Rear Admiral John E. Crowley assumed his current position as the commander of the Ninth Coast Guard District on April 18, 2006. As the region’s operational commander, he leads more than 7,700 regular, reserve, auxiliary, and civilian men and women, two air stations, two air facilities, four sectors, one sector field office, four Marine safety units, eleven cutters, forty-six small boat stations, and five aids to navigations teams. Rear Admiral Crowley’s special assignments include serving as the special assistant to Secretary Tom Ridge of the Department of Homeland Security and the interim director of the Homeland Security Center. His portfolio include work in Department of Defense, Coast Guard, and incident management matters. He was assigned to work on Department of Homeland Security issues while detailed to the Transition Planning Office in the executive office of the president in August 2002. Most recently, Rear Admiral Crowley was the judge advocate general and the chief counsel of the United States Coast Guard. In this capacity he served as the principal legal advisor to the commandant and oversaw the administration of military justice in the Coast Guard.
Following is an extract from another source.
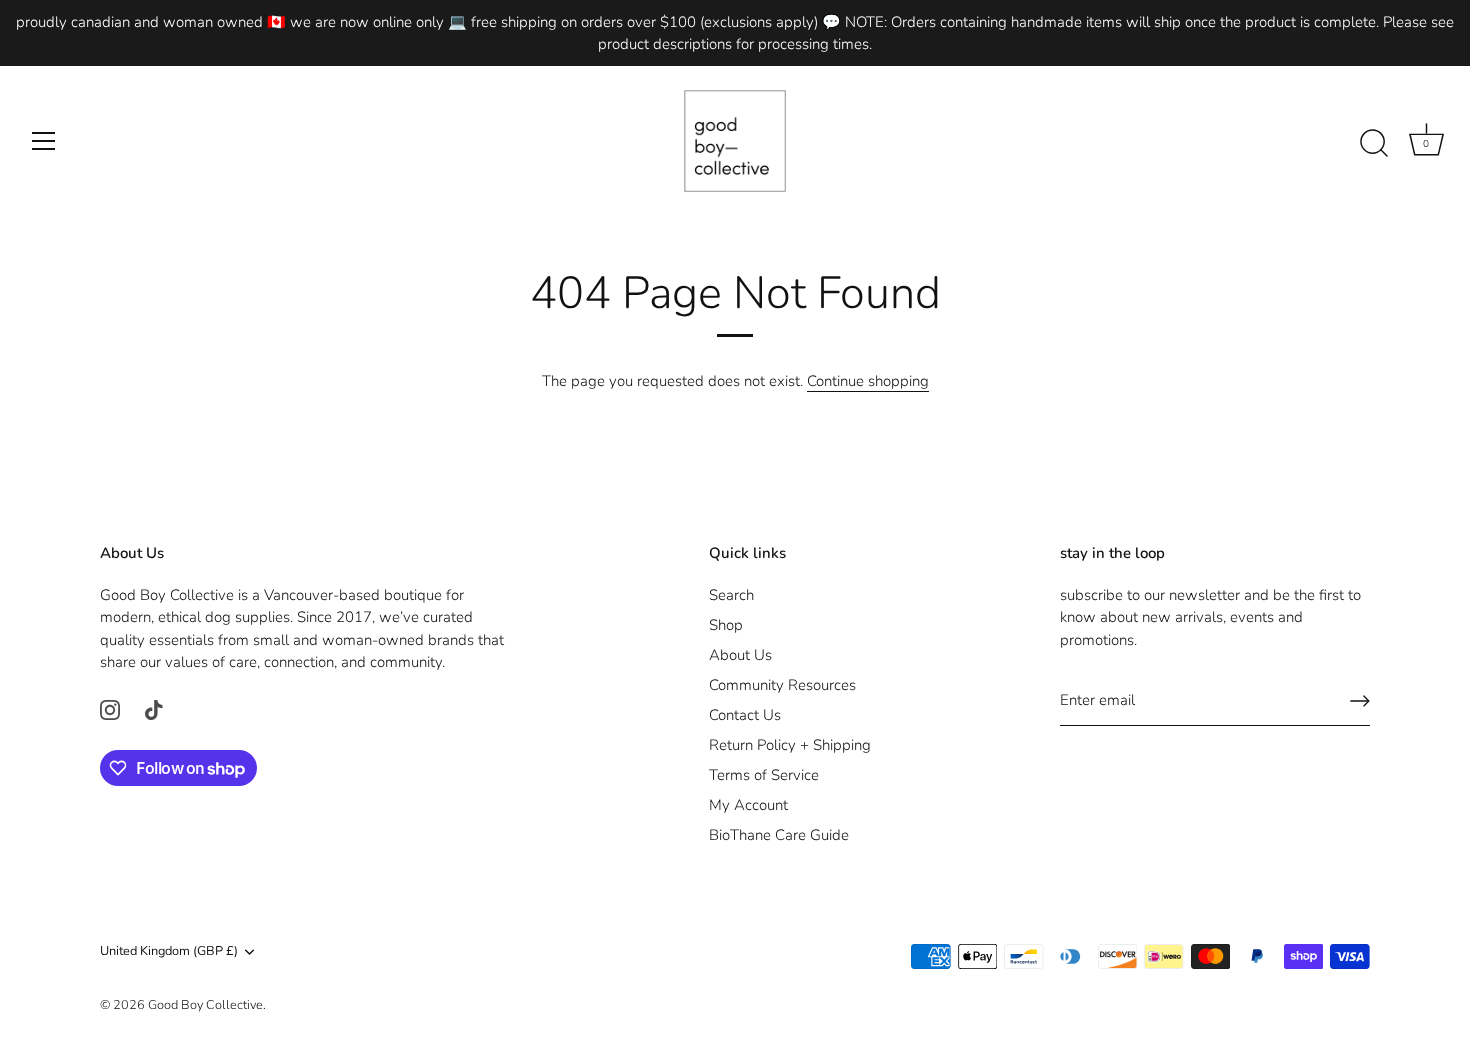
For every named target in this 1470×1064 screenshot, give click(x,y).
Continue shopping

Jack Landman Goldsmith is a visiting scholar at AEI and a professor at Harvard Law School. Goldsmith previously served for two years in the George W. Bush administration, first as special counsel to the general counsel of the Department of Defense and then as an assistant attorney general in the Office of Legal Counsel at the Department of Justice. Mr. Goldsmith has held faculty positions at the University of Virginia School of Law and the University of Chicago Law School, and practiced law privately as an associate at Covington & Burling. Prior to these positions, Mr. Goldsmith clerked for Justice Anthony M. Kennedy of the U.S. Supreme Court and Judge J. Harvie Wilkinson of the U.S. Court of Appeals for the Fourth Circuit, and served as a legal assistant to Judge George Aldrich on the Iran-U.S. Claims Tribunal in the Netherlands. At AEI, Mr. Goldsmith studies international law, sovereignty, and intelligence reform. In addition to Who Controls the Internet? (Oxford University Press Publication Date: March 2006), Mr. Goldsmith is coauthor, with Eric Posner, of The Limits of International Law (Oxford University Press, 2005). W. W. Norton will publish his next book, The Terror Presidency: Law and Judgment inside the Bush Administration, this fall.
Jeremy Rabkin is a professor of law at George Mason University. Before joining the faculty in June 2007, he was a professor of government at Cornell University for twenty-seven years. Rabkin is a renowned scholar in international law and was recently confirmed by the U.S. Senate as a member of the board of directors of the United States Institute of Peace. His most recent books include Law without Nations? (Princeton University Press, 2005) and The Case for Sovereignty (AEI Press, 2004).